_Your goal_.
Two lines mark the range in the entries below: the one holding "720x443 pixels." and the one holding "Switch to the". Set down those two and all lines between them, exactly.

Stored items from a collection
_ _ _
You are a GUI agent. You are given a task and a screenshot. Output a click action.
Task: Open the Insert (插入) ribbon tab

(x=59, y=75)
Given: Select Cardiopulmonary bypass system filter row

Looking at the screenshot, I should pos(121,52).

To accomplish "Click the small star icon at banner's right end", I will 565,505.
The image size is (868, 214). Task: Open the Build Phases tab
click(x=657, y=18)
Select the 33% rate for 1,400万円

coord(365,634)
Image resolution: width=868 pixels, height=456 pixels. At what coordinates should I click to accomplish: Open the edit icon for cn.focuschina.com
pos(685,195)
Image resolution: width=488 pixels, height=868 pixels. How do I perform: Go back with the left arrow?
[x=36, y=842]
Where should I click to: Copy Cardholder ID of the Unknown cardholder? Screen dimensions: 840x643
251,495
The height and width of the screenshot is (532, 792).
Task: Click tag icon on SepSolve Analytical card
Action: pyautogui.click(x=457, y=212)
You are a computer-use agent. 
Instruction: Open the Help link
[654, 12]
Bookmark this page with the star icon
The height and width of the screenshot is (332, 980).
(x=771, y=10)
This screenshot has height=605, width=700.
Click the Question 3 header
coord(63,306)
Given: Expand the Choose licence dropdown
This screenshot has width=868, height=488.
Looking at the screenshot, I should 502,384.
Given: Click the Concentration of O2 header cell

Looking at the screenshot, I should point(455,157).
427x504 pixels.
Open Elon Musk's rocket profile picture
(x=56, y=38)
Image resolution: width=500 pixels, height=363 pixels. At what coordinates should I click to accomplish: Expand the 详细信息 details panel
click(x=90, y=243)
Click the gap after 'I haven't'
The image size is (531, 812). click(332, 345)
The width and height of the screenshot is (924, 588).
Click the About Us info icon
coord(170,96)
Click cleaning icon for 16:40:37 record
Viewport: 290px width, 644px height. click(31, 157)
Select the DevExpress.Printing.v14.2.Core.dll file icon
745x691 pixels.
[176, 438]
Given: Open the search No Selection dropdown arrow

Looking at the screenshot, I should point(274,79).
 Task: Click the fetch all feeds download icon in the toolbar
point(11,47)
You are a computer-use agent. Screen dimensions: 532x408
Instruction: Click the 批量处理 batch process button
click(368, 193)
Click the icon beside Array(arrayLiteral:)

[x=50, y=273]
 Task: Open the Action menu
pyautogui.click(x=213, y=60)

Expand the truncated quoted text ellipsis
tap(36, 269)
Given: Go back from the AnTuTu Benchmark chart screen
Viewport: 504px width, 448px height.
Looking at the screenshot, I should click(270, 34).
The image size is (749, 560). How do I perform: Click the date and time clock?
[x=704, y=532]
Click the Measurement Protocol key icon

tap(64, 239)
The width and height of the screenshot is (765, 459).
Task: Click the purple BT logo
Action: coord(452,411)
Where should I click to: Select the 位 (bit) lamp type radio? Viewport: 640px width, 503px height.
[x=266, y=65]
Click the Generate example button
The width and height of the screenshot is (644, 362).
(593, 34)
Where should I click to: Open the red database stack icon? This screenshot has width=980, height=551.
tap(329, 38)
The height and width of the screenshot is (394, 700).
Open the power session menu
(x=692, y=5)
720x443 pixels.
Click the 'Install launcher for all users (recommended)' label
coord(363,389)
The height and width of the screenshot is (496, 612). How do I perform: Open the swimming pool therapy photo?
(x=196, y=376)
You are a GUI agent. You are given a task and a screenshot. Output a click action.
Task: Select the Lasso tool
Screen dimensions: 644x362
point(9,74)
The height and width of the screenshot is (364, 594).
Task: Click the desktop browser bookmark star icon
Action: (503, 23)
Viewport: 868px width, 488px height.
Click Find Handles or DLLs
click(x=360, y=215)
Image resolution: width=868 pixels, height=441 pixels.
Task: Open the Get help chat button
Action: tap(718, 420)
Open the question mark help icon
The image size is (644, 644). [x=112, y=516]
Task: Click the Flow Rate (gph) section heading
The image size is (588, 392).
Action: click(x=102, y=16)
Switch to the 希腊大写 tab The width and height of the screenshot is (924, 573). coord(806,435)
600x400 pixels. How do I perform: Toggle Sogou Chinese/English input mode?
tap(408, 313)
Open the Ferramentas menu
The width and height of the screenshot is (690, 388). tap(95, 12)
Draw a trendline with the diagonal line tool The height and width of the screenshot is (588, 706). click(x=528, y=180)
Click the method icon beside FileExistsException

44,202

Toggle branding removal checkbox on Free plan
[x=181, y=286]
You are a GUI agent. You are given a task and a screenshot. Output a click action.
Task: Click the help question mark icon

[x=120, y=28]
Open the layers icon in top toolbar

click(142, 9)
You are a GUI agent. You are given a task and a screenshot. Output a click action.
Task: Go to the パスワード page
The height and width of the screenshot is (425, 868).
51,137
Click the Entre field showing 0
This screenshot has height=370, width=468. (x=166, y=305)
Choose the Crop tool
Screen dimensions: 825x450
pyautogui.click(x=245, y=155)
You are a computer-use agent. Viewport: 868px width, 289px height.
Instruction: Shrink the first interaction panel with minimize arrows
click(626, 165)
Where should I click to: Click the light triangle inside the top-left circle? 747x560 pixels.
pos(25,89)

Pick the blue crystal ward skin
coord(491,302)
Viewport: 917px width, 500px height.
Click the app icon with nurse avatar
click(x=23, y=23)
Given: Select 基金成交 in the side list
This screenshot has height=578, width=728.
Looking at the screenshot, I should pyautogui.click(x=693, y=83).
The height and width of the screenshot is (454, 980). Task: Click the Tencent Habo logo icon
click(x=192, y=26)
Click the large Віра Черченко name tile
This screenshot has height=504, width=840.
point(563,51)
_ _ _
_Reply to the exercise_.
720x443 pixels.
Click the 'Install launcher for all users (recommended)' label
coord(363,389)
The height and width of the screenshot is (496, 612). How do I perform: Open the swimming pool therapy photo?
(x=196, y=376)
You are a GUI agent. You are given a task and a screenshot. Output a click action.
Task: Select the Lasso tool
Screen dimensions: 644x362
point(9,74)
The height and width of the screenshot is (364, 594).
Task: Click the desktop browser bookmark star icon
Action: (503, 23)
Viewport: 868px width, 488px height.
Click Find Handles or DLLs
click(x=360, y=215)
Image resolution: width=868 pixels, height=441 pixels.
Task: Open the Get help chat button
Action: tap(718, 420)
Open the question mark help icon
The image size is (644, 644). [x=112, y=516]
Task: Click the Flow Rate (gph) section heading
The image size is (588, 392).
Action: click(x=102, y=16)
Switch to the 希腊大写 tab The width and height of the screenshot is (924, 573). coord(806,435)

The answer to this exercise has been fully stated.